WORK INSTRUCTIONS:
Extend the account of the drug scene at Oslo's Plata, picking up after its final sentence.

The main drug in Oslo is the brown heroin, which – depending on quality – requires citric acid to be prepared. Rohypnol is appreciated as a supplement.

The Rohypnol tablets had a blue protective cover. In order to dissolve the active substance, the drug abusers sucked off the coloured cover, thus the turquoise colour of their teeth.

The drug trade went on day and night, however mostly during daytime. During the night it moved further up into the adjacent street Tollbugata, where syringes and needles and can be picked up anonymously in a kiosk-like operation, commonly called “the street kitchen”, open from 11 AM to 11 PM. In spite of hundreds of drug addicts moving around the area, the atmosphere was peaceful.

Most of them were fairly “drowsy” from opiates and tranquil, except when they experience a withdrawal or a difficult business transaction. The age of those present, I estimated to vary between 18 and 50 years, and most of them had progressed far into their drug careers. During the weekend, the clientele became younger, when youngsters from other parts of the country took the train to Oslo in order to buy illegal drugs.

Staff at the needle exchange station experienced a conflict upon turning away people under the age of 18, which is the age limit for receiving free needles. I think that when a youngster lingers in a clearly unsuitable environment such as the “Plata”, he or she is to be helped out of it. Young girls, and also young men, are sought after in drug abusing coteries. When they have become dependent upon a drug dealer, they turn into a real treasure chest. The girl and the boy are sent out to make money as prostitutes or to act as middlemen in drug selling or fencing. It is easier for a young, healthy person to hide his or her criminal intentions than it is for an addict scarred by drug abuse.

When it was time for injecting, a camp was set up at the Plata. Some addicts retreated into a parking garage or sat down under lorries down by the harbour a few hundred meters away. Most of the people of whom I took photos were injecting together with one or more partners, with whom the heroin was prepared and shared. The syringe and the needle were clean when they were taken out of the package. That was, however, not the case with the spoon or the cup, where the heroin was mixed; neither were the water, the citric acid, nor the Rohypnol, which was added to the heroin.

[Collected data]
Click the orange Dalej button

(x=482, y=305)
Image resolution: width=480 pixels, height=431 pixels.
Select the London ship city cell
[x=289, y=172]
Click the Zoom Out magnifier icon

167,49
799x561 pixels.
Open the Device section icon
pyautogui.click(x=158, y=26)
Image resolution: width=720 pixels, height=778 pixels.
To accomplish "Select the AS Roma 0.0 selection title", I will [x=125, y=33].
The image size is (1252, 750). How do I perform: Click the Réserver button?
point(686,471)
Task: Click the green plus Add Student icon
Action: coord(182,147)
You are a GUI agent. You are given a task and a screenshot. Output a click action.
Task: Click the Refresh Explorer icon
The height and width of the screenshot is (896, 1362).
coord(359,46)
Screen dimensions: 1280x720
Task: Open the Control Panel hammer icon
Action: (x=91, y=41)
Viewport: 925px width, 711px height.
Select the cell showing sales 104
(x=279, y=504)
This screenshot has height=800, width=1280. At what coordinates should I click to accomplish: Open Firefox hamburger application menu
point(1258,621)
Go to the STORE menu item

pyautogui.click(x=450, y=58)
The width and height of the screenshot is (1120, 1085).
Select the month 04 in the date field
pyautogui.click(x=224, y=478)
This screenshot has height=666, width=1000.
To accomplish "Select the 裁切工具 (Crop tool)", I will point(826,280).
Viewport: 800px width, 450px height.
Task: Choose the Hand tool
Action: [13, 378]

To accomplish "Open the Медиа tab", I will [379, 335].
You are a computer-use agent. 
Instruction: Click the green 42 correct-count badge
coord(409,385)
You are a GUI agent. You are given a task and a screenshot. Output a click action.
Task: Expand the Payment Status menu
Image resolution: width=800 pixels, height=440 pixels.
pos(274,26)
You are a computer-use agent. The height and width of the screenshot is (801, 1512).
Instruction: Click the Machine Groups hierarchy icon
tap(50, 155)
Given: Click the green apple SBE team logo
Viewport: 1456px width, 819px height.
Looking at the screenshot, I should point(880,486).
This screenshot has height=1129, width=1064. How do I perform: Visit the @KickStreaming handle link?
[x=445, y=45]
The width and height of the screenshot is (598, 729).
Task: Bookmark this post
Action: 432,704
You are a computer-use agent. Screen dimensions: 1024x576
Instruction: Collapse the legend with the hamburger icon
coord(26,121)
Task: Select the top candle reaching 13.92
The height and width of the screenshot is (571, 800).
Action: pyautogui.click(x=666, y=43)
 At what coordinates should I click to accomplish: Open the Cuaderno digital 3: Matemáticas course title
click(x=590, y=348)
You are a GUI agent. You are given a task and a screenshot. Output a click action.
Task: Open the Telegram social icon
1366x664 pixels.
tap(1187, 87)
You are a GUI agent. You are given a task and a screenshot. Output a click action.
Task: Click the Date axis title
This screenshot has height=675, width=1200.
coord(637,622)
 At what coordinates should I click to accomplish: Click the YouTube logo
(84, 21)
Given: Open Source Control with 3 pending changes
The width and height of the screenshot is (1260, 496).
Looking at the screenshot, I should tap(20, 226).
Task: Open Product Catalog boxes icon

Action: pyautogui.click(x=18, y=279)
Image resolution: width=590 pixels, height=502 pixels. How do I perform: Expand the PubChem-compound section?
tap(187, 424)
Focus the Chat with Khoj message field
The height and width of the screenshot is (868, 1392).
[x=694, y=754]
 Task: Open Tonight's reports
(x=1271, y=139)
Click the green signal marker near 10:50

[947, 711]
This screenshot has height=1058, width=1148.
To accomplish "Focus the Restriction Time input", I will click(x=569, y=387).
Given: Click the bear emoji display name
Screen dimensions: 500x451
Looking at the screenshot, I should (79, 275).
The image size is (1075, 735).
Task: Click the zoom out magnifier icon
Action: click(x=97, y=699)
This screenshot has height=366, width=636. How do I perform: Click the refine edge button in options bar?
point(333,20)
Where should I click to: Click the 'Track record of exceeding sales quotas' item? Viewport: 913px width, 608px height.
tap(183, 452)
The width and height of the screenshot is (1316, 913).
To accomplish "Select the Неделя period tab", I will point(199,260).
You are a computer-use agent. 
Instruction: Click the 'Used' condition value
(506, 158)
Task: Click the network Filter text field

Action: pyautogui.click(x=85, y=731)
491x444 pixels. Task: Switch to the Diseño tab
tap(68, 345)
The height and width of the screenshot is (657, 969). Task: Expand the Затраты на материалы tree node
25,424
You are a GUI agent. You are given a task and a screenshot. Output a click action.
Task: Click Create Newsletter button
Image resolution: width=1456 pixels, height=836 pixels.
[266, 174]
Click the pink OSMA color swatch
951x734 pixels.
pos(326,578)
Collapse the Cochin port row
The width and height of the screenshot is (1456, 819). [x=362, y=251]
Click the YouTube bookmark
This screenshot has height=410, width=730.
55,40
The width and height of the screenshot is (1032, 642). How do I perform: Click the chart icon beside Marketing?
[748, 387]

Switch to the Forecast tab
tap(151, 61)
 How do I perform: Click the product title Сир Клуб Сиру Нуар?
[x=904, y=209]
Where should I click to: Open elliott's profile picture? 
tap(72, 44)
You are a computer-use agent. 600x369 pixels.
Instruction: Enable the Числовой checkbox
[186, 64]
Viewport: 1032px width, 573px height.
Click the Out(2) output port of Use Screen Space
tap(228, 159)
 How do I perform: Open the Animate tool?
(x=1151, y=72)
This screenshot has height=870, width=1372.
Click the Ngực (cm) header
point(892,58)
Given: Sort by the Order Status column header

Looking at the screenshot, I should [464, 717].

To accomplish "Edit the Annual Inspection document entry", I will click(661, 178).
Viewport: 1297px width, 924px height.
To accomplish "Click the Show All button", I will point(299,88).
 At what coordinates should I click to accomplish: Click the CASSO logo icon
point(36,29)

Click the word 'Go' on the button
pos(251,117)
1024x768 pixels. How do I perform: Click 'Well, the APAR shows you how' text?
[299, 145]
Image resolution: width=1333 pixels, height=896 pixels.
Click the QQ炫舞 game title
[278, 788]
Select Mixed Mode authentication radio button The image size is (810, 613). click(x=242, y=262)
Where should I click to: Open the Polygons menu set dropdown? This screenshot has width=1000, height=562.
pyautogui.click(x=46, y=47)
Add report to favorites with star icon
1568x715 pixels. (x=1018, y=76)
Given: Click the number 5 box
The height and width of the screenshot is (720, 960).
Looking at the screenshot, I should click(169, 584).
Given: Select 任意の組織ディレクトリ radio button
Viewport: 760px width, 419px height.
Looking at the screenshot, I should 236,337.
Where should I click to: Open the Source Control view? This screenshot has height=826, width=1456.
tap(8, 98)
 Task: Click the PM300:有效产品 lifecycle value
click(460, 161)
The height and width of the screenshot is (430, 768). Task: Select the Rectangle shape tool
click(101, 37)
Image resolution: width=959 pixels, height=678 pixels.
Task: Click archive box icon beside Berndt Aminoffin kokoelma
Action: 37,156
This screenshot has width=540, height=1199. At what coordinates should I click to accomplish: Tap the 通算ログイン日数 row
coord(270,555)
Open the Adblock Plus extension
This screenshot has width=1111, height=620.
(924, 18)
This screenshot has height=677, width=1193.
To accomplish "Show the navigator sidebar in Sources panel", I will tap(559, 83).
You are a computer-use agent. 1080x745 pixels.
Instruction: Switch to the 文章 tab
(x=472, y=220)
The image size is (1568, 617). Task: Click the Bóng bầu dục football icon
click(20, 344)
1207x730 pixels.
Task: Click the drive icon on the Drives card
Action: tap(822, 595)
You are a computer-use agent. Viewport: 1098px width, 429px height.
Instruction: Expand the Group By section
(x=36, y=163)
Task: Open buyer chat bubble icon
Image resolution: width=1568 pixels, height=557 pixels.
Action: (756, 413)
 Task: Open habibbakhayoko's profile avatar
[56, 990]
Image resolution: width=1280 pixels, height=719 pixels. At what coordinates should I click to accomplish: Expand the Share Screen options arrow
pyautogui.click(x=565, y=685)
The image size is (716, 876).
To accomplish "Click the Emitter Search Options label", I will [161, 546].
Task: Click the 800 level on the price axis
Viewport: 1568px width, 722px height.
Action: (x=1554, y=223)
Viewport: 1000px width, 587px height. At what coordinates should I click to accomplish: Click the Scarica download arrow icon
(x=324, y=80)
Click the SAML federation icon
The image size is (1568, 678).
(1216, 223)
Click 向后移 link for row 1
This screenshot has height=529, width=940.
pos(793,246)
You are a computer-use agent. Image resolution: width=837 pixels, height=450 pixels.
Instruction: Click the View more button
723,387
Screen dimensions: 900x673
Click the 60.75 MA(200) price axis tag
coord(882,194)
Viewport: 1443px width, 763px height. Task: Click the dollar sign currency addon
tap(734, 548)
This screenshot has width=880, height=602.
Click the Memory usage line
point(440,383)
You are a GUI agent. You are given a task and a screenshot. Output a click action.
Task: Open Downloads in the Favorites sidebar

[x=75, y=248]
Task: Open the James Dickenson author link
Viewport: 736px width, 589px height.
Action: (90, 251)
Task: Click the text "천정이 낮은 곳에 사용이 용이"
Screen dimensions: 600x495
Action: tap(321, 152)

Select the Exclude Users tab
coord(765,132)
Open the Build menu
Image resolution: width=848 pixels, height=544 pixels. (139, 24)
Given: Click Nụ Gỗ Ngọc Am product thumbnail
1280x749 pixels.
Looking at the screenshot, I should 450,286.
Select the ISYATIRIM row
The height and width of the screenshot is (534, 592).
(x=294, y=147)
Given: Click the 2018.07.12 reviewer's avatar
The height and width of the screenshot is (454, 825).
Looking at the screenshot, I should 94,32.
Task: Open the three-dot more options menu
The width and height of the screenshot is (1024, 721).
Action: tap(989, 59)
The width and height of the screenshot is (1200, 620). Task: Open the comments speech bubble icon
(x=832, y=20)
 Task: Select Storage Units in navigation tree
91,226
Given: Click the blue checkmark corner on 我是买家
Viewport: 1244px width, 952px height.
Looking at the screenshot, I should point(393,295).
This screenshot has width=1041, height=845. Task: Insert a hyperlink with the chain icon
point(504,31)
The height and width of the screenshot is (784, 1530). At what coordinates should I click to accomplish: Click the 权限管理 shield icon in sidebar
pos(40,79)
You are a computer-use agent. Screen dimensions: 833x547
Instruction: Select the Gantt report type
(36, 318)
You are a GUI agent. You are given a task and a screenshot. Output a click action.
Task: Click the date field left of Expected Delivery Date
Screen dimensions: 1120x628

EXERCISE RESPONSE:
Practice makes perfect: when necessary one drug abuser helped another to locate veins hard to find. They would inject into the head, the neck, into arms and legs, everywhere blood could be drawn from a vein. When the veins would no longer serve, the injections were taken intramuscularly.

What conclusion?

Intravenous drug abusers after a while develop skin wounds and injection scars, and they are not particularly prim and proper. If they were to protect themselves against blood borne infections, the same way as we do in the medical services, they would need not only clean syringes and needles, but also clean mixing bowls, sodium chloride and protective gloves. Of course they would then neither dip the needles into the same solution, nor have unprotected sex.

The risk of infections spreading through paraphernalia was recently addressed in a study of injecting drug addicts. Even though the syringes and needles were handed out and collected by specially trained staff and most of the addicts never shared syringes, the frequency of hepatitis C increased in the group. The scientists’ conclusion was that the needle exchange program did not curb the hepatitis infection. Instead they called for “a culturally, sensitive behavioural intervention” in order to protect addicts from the infection (Sarkar K et al., The Lancet, vol. 361, 2003).

Their conclusions are well in agreement with my observations in Oslo.

The needle exchange programme is evidently not effective in stopping the spread of either HIV not hepatitis. If anything, the needle exchange programme is likely to be treacherous in creating a false sense of security.

There are probably only two effective methods of protecting the spread of infection. The most effective method is that the individual drug abuser becomes drug-free. The best effort by society in the short run is to support regular testing and counselling among active drug abusers.